By Nick Gold
In Hollywood, the promise of artificial intelligence is all the rage. Who wouldn’t want a technology that adds the magic of AI to smarter computers for an instant solution to tedious, time-intensive problems? With artificial intelligence, anyone with abundant rich media assets can easily churn out more revenue or cut costs, while simplifying operations … or so we’re told.
If you attended IBC, you probably already heard the pitch: “It’s an ‘easy’ button that’s simple to add to the workflow and foolproof to operate, turning your massive amounts of uncategorized footage into metadata.”
But should you take the leap? Before you sign on the dotted line, take a closer look at the technology behind AI and what it can — and can’t — do for you.
First, it’s important to understand the bigger picture of artificial intelligence in today’s marketplace. Taking unstructured data and generating relevant metadata from it is something that other industries have been doing for some time. In fact, many of the tools we embrace today started off in other industries. But unlike banking, finance or healthcare, our industry prioritizes creativity, which is why we have always shied away from tools that automate. The idea that we can rely on the same technology as a hedge fund manager just doesn’t sit well with many people in our industry, and for good reason.

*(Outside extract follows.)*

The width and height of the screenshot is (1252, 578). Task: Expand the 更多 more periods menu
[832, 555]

In the media and entertainment industry, we’re looking for various types of metadata that could include a transcript of spoken words, important events within a period of time or information about the production (e.g., people, location, props), and currently there’s no single machine-learning algorithm that will solve for all these types of metadata parameters. For that reason, the best starting point is to define your problems and identify which machine learning tools may be able to solve them. Expecting to parse reams of untagged, uncategorized and unstructured media data is unrealistic until you know what you’re looking for.
What works for M&E?
AI has become pretty good at solving some specific problems for our industry. Speech-to-text is one of them. With AI, extracting data from a generally accurate transcription offers an automated solution that saves time. However, it’s important to note that AI tools still have limitations. An AI tool, known as “sentiment analysis,” could theoretically look for the emotional undertones described in spoken word, but it first requires another tool to generate a transcript for analysis.

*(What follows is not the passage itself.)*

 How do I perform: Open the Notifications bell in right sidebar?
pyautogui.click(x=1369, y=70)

But no matter how good the algorithms are, they won’t give you the qualitative data that a human observer would provide, such as the emotions expressed through body language. They won’t tell you the facial expressions of the people being spoken to, or the tone of voice, pacing and volume level of the speaker, or what is conveyed by a sarcastic tone or a wry expression. There are sentiment analysis engines that try to do this, but breaking down the components ensures the parameters you need will be addressed and solved.
Another task at which machine learning has progressed significantly is logo recognition. Certain engines are good at finding, for example, all the images with a Coke logo in 10,000 hours of video. That’s impressive and quite useful, but it’s another story if you want to also find footage of two people drinking what are clearly Coke-shaped bottles where the logo is obscured. That’s because machine-learning engines tend to have a narrow focus, which goes back to the need to define very specifically what you hope to get from it.
There are a bevy of algorithms and engines out there. If you license a service that will find a specific logo, then you haven’t solved your problem for finding objects that represent the product as well. Even with the right engine, you’ve got to think about how this information fits in your pipeline, and there are a lot of workflow questions to be explored.
Let’s say you’ve generated speech-to-text with audio media, but have you figured out how someone can search the results? There are several options. Sometimes vendors have their own front end for searching. Others may offer an export option from one engine into a MAM that you either already have on-premise or plan to purchase. There are also vendors that don’t provide machine learning themselves but act as a third-party service organizing the engines.
It’s important to remember that none of these AI solutions are accurate all the time. You might get a nudity detection filter, for example, but these vendors rely on probabilistic results. If having one nude image slip through is a huge problem for your company, then machine learning alone isn’t the right solution for you. It’s important to understand whether occasional inaccuracies will be acceptable or deal breakers for your company. Testing samples of your core content in different scenarios for which you need to solve becomes another crucial step. And many vendors are happy to test footage in their systems.
Although machine learning is still in its nascent stages, there is a lot of interest in learning how to make it work in the media workflow. It can do some magical things, but it’s not a magic “easy” button (yet, anyway). Exploring the options and understanding in detail what you need goes hand-in-hand with finding the right solution to integrate with your workflow.
Nick Gold is lead technologist for Baltimore’s Chesapeake Systems, which specializes in M&E workflows and solutions for the creation, distribution and preservation of content. Active in both SMPTE and the Association of Moving Image Archivists (AMIA), Gold speaks on a range of topics. He also co-hosts the Workflow Show Podcast.